Tuples, what are they: read-only lists or heterogeneous data arrays?

Alex Martelli aleax at aleax.it
Thu Mar 13 03:39:21 EST 2003


Thomas Wouters wrote:

> On Wed, Mar 12, 2003 at 03:02:29PM -0800, Nicola Larosa wrote:
> 
> [ Guido rejects the 'add-list-methods-to-tuples' patch ]
> 
>> Sorry, but this makes no sense. I entirely support the notion that a
>> tuple should be *exactly* like a list, apart from the fact that it is
>> immutable, so every read-only list method should be available for
>> tuples, too.
> 
> You must have missed the posting that started this thread. Tuples *are
> not* lists, and should not be used as 'read-only lists' for the sake of
> having a read-only list or for the sake of performance.
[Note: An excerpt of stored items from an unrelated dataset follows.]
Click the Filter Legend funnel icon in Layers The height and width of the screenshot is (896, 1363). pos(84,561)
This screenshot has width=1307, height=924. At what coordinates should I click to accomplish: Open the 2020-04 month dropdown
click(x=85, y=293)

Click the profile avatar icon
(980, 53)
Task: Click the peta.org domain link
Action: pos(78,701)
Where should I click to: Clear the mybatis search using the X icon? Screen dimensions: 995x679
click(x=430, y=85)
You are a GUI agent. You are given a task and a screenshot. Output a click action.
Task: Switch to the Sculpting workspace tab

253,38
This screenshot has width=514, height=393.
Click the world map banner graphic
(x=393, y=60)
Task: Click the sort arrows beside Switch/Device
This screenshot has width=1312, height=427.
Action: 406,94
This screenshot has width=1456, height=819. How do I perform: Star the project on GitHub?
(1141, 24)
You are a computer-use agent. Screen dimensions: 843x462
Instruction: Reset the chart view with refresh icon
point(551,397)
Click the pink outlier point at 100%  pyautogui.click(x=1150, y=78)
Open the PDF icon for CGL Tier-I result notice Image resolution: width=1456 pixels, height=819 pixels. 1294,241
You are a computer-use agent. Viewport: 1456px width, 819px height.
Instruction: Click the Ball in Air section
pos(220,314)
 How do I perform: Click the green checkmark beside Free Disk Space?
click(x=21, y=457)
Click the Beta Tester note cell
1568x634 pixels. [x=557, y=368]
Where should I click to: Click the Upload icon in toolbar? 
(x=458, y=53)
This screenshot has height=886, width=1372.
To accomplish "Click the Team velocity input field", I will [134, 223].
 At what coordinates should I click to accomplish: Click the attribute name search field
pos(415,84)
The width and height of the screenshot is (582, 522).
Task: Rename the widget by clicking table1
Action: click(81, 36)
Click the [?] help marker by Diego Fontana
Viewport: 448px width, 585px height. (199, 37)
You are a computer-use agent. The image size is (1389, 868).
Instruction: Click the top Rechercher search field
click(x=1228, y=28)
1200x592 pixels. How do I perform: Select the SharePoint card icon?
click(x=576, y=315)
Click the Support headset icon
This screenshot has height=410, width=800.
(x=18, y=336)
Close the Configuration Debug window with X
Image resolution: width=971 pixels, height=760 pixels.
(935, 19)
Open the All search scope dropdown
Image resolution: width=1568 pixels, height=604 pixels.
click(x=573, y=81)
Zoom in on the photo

Tuples are more of

So what would you propose to do, when somebody needs to use a list as
a key into a dictionary -- a list that's not going to be subject to any
more changes, but will often need to be subject to non-mutating method
calls such as .count ?  Peppering the code with type conversion calls
tuple(this) and list(that) is then a serious violation of the idea that
"practicality beats purity".

If tuples are NOT to be used as "frozen lists" for such purposes as
indexing into a dictionary, putting into a set, and so on, then we need
a separate way to "freeze a list" (or "get a frozen equivalent of a
list", that would be fine too) -- perhaps along the same lines by which
sets can be "frozen" into immutable-sets in the sets.py module.  I think
it might be a very nice addition (particularly if done via a protocol
that also applied to dicts and that users could implement for their own
classes if they wish to).

But as long as tuples are the one and only way to "use a list as a
dict key" &c, the theoretical arguments about tuples not being just
frozen lists are countered by too much practical baggage, IMHO.